In his one-and-done season with the Bulldogs, Suggs averaged 14.4 points, 5.3 rebounds, 4.5 assists, and 1.9 steals per game, while shooting 50.3 percent from the floor and 33.7 percent from 3-point range. Not afraid of the big moment, he’ll forever be etched into college basketball history after draining an iconic game-winning, buzzer-beating 3-pointer in overtime against UCLA to send Gonzaga to the title game of the big dance. He’s now champing at the bit to bring those intangibles to Orlando.
“I think just the way I played my entire life,” Suggs explained. “It’s perfect for the fit in everything that coach wants to do. So, getting ready to work with him and being an extension of him on the court. When I get (set) here bring my leadership to the locker room are all things that I’m going to provide. Again, I keep saying it, but I’m overjoyed and just so excited to get working and get started.”
Three picks after selecting Suggs, the Magic added another piece that will help bring Mosley’s vision to reality. Wagner, a 6-foot-9, 220-pound forward, impacts the game in a multitude of ways. From his quick decision making to defensive versatility, Wagner brings elements to both ends of the floor.
“I totally agree (with what Jalen was saying),” said Wagner, who averaged 12.5 points, 6.5 rebounds, 3.0 assists, 1.25 steals and 1.04 blocks per game during his sophomore campaign with the Wolverines. “I think at Michigan we played a similar style too. Up-tempo, fast paced, also we had a lot of shooters at Michigan, so I’m hoping to bring that to the team. Defensively, I think I’m a good two-way player. Hopefully, I can guard multiple positions. And (I’m) good off the ball. I pride myself on being a good player on the court even if I don’t have the ball. So, with guys like R.J. (Hampton), Cole (Anthony) and Jalen now, I think I’ll fit in really well and maybe can help those guys make easier reads and easier decisions.”
Playmaking was one of the characteristics that Magic President of Basketball Operations Jeff Weltman discussed a lot with his staff as they approached the draft. To have the chance to add not one, but two of those players in a single night was a rare opportunity for an NBA franchise.

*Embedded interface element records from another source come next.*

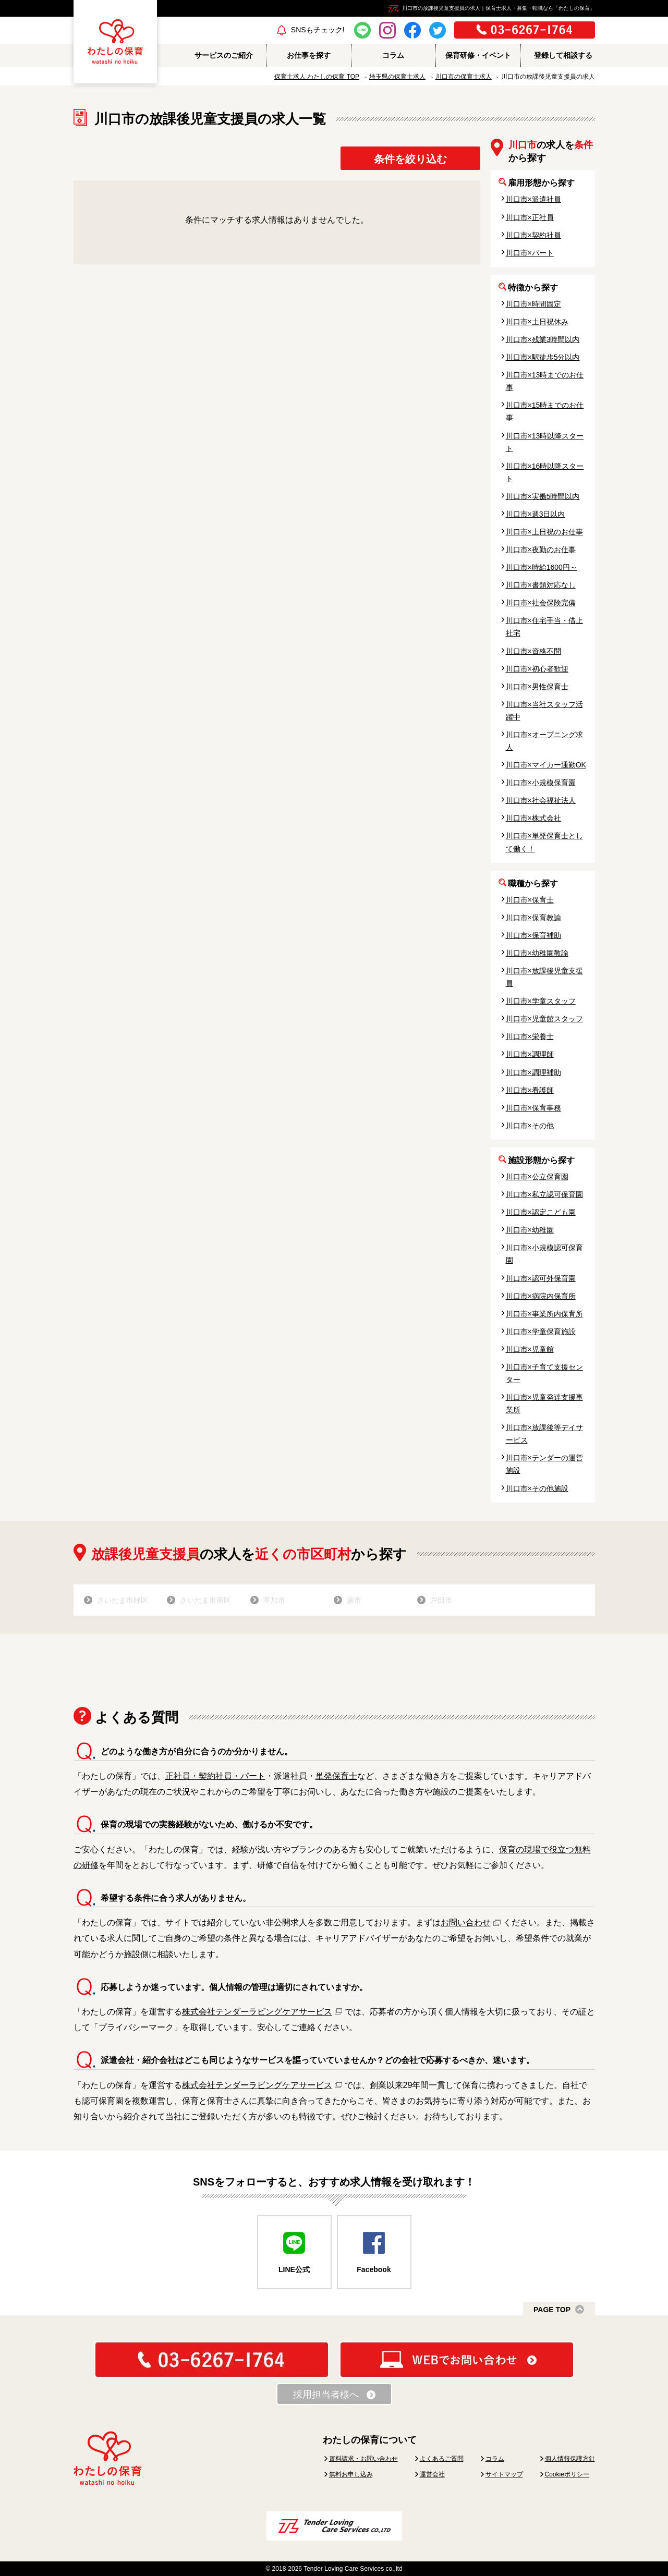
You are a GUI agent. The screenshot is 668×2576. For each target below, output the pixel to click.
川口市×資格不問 (533, 651)
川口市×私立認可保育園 (544, 1194)
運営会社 (432, 2474)
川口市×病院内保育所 (541, 1296)
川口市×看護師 (530, 1090)
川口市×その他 (530, 1125)
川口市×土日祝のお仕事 (544, 532)
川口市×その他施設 (537, 1488)
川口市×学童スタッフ (541, 1001)
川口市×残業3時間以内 (543, 339)
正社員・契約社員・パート (215, 1776)
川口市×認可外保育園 (541, 1278)
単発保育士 (336, 1776)
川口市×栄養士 (530, 1036)
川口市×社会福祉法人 (541, 800)
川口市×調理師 (530, 1054)
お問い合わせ (466, 1922)
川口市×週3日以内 (535, 514)
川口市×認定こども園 (541, 1212)
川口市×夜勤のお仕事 (541, 549)
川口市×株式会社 (533, 818)
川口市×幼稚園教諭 (537, 953)
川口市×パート (530, 253)
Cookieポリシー (567, 2474)
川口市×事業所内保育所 (544, 1314)
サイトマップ (504, 2474)
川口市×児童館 (530, 1349)
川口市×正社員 (530, 217)
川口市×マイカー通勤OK (546, 765)
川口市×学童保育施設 (541, 1331)
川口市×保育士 (530, 900)
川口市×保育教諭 (533, 917)
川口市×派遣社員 (533, 199)
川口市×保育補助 (533, 935)
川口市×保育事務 (533, 1108)
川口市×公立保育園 (537, 1177)
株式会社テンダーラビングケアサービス (257, 2011)
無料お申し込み (351, 2474)
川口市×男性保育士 (537, 686)
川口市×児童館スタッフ (544, 1019)
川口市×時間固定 (533, 304)
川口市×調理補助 (533, 1072)
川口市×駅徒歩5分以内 (543, 357)
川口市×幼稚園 (530, 1230)
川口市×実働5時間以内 (543, 496)
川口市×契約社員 (533, 235)
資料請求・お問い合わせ (363, 2458)
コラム (494, 2458)
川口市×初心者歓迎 (537, 669)
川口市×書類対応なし (541, 585)
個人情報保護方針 (570, 2458)
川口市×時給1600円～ (541, 567)
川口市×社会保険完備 (541, 603)
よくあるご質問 (442, 2458)
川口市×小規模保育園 (541, 782)
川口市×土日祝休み (537, 322)
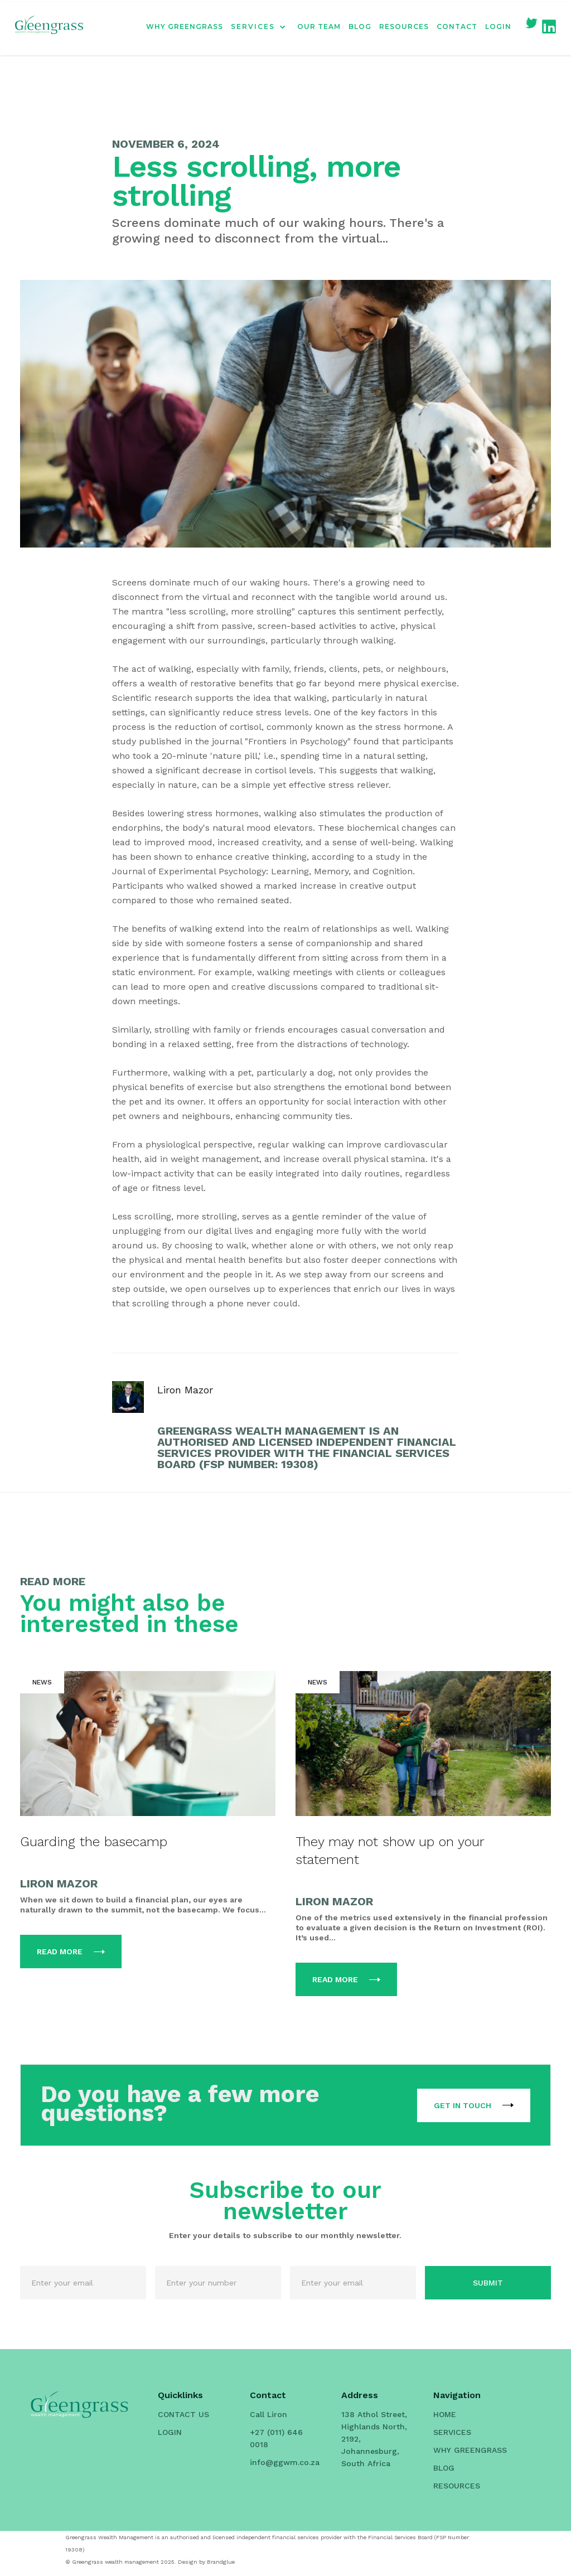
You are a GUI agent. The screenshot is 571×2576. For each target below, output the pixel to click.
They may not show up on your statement (390, 1850)
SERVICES (452, 2432)
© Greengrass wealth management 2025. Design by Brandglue (150, 2562)
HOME (444, 2414)
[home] (49, 27)
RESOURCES (404, 26)
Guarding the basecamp (93, 1841)
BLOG (360, 26)
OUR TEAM (319, 26)
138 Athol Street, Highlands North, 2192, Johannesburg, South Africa (374, 2439)
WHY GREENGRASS (184, 26)
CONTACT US (183, 2414)
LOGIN (498, 26)
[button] (264, 26)
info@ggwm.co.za (285, 2462)
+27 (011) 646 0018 (276, 2438)
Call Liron (268, 2414)
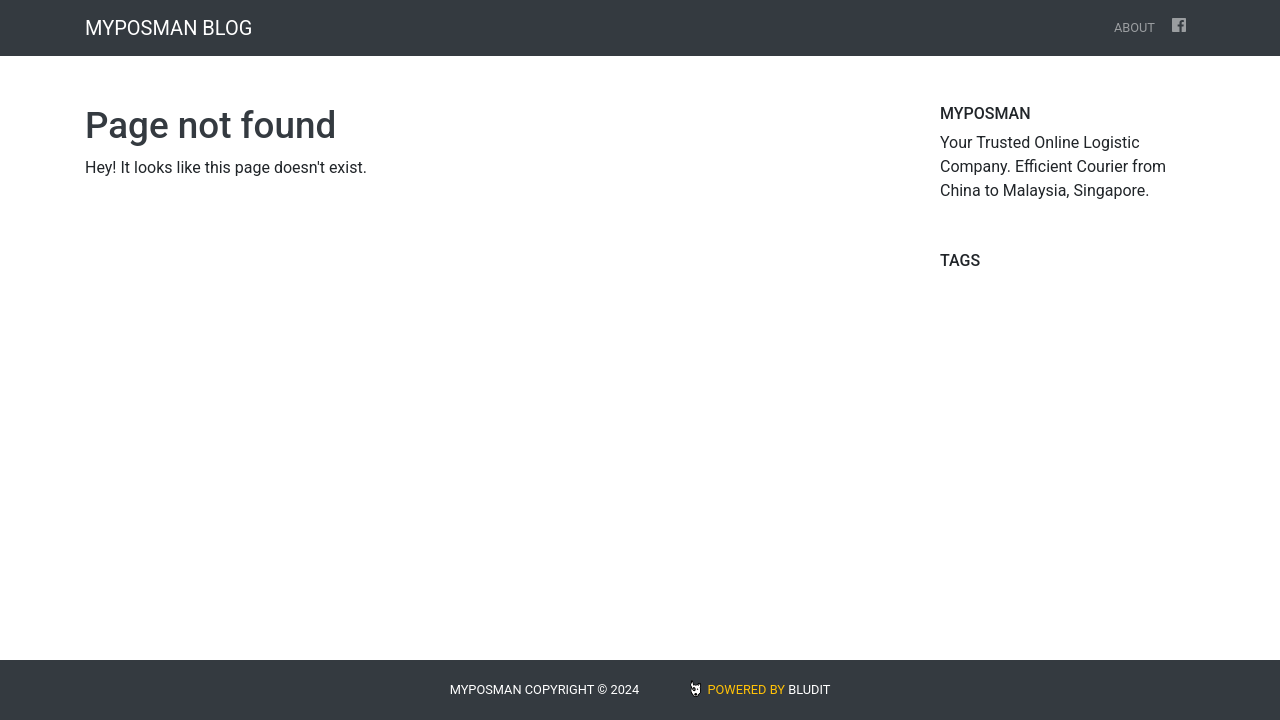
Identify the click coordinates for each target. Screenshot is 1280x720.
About (1134, 27)
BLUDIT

“We wanted to add skill, IQ, passing, players that connect one another and both of these guys have all of those ingredients,” Magic President of Basketball Operations Jeff Weltman said. “They’re smart, they’re tough, they’re skilled, and they’re super competitive. They’re going to be hungry to learn (and) they’re going to be hungry to develop their games the way the team needs them to (in order) to win.”
Those two players will join seven others on the roster that are under the age of 24. Two of those players, Jonathan Isaac and Markelle Fultz, are coming back from significant knee injuries after playing a combined eight games last season and will be welcomed additions once they’re able to return.
“Getting out, running, pace, playing hard, being disruptive on defense, it fits the mold of the team that we have right now,” said Isaac, who missed all of last season. “Obviously, we’re a team that will grow into his philosophy and what he wants to do offensively and defensively. But I feel good. Anything defensively, you can call my name, and I’m continuing to get better and better on the offensive end.”
With two valuable draft selections added to a young nucleus of high-character players, it’s only a matter of time before Mosley’s vision for the team becomes a reality.